:: Task requirements ::
Which lines of the records below contain the word "bottom"? Show each one.

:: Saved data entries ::
=== Begin Enclosure ===

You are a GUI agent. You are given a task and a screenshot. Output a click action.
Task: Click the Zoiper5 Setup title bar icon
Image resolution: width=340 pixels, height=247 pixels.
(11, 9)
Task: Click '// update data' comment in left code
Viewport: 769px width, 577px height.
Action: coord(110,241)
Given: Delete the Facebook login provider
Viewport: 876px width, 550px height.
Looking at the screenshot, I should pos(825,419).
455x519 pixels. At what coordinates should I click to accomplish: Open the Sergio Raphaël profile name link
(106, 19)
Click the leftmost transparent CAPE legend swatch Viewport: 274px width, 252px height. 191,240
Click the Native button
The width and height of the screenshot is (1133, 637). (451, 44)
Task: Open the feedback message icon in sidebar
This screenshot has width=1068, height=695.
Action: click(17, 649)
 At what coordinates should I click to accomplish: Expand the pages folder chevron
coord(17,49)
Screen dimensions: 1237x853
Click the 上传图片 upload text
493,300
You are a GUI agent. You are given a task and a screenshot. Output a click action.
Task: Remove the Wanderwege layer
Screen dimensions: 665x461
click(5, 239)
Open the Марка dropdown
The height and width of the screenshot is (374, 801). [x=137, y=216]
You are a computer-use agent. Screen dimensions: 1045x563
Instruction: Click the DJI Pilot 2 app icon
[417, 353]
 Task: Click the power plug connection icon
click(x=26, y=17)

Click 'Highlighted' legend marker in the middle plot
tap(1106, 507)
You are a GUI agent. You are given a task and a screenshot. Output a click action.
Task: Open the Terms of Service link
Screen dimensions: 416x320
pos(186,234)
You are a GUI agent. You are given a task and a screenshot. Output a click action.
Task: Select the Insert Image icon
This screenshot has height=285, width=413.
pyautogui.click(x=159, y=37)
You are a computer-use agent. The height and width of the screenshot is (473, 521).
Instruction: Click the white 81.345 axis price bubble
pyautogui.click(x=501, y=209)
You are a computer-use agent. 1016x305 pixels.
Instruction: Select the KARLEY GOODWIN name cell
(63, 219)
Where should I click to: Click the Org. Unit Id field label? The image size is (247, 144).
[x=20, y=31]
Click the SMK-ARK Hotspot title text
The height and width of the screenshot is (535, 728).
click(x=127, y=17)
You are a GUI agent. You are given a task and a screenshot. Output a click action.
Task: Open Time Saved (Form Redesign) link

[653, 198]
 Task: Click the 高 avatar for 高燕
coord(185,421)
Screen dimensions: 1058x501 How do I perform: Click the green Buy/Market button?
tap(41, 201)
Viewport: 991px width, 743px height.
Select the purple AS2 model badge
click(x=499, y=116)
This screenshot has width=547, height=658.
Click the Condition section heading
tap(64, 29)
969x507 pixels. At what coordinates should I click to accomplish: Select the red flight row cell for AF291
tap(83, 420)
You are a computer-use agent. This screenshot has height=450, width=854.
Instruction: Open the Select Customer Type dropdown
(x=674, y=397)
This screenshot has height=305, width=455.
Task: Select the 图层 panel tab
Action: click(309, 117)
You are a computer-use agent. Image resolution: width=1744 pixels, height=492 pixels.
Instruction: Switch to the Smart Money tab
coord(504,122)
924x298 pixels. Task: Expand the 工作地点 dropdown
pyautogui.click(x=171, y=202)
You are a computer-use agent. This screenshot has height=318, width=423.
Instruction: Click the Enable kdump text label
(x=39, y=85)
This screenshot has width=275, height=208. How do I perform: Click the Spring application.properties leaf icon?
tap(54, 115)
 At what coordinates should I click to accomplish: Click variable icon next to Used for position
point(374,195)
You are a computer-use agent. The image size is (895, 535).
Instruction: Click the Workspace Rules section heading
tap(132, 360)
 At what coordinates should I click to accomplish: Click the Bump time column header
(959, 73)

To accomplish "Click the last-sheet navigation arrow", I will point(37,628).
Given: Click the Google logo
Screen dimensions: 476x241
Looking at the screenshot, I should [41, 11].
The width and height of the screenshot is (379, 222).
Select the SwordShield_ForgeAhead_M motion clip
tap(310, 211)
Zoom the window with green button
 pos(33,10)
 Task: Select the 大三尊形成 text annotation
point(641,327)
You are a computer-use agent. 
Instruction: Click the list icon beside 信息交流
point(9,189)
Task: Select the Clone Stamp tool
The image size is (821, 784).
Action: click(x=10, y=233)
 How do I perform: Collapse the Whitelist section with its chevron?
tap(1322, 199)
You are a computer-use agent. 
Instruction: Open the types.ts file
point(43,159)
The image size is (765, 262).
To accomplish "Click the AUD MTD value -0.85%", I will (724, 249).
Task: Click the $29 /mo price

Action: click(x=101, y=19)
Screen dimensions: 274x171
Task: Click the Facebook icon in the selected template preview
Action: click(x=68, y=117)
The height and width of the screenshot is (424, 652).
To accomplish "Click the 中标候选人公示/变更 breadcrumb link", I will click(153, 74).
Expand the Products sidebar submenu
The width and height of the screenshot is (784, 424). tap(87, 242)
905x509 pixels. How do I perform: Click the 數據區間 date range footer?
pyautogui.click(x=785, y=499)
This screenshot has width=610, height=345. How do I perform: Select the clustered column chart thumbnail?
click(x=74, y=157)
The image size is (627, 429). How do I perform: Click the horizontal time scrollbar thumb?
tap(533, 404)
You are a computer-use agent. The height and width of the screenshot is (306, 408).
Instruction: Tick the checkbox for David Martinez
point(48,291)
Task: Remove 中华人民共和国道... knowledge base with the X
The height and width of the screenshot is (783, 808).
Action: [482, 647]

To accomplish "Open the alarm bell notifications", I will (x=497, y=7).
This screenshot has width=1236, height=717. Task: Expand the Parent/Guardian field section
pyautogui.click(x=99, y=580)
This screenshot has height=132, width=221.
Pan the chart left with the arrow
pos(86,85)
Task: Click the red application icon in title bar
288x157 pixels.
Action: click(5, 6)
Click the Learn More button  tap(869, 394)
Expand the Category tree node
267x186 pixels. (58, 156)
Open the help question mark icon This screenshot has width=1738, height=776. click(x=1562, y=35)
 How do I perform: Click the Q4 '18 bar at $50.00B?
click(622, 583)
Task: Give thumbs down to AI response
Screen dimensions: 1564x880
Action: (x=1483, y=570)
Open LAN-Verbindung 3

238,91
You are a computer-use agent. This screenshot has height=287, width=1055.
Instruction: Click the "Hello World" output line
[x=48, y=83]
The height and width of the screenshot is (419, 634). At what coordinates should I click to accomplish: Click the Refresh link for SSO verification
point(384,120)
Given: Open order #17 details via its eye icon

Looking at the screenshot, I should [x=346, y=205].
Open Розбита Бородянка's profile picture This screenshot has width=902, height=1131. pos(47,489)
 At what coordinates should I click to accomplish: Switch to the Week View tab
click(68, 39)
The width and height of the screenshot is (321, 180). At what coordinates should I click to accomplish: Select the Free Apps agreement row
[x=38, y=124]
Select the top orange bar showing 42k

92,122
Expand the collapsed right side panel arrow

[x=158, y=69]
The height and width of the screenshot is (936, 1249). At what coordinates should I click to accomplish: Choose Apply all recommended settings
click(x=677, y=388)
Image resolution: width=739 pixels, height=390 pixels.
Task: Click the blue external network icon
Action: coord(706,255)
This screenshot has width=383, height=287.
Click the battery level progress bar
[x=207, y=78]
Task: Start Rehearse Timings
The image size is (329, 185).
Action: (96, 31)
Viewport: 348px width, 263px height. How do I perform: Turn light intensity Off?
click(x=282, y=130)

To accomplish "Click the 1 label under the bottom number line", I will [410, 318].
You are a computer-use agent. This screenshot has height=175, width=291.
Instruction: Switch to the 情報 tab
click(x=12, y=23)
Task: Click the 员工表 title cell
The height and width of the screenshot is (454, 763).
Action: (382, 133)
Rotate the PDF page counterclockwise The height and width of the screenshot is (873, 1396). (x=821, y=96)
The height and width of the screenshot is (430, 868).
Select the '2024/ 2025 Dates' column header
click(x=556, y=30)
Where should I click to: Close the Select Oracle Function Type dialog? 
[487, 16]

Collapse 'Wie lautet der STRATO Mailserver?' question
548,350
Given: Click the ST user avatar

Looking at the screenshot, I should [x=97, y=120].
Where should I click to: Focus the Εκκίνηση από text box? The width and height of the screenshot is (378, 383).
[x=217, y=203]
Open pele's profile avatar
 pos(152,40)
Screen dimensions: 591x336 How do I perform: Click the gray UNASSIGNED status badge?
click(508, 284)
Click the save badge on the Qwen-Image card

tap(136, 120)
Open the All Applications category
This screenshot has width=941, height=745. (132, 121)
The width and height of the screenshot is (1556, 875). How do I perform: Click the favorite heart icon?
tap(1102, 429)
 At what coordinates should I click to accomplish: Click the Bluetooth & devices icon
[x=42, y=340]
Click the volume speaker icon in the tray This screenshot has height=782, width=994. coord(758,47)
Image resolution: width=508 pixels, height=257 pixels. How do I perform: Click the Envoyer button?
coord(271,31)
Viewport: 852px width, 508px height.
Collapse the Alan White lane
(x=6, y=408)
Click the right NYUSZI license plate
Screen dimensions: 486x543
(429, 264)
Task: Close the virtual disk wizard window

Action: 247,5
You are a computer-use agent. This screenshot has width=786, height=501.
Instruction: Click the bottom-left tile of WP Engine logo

=== End Enclosure ===

:: The completed task ::
To accomplish "Click the 1 label under the bottom number line", I will [410, 318].
Instruction: Click the bottom-left tile of WP Engine logo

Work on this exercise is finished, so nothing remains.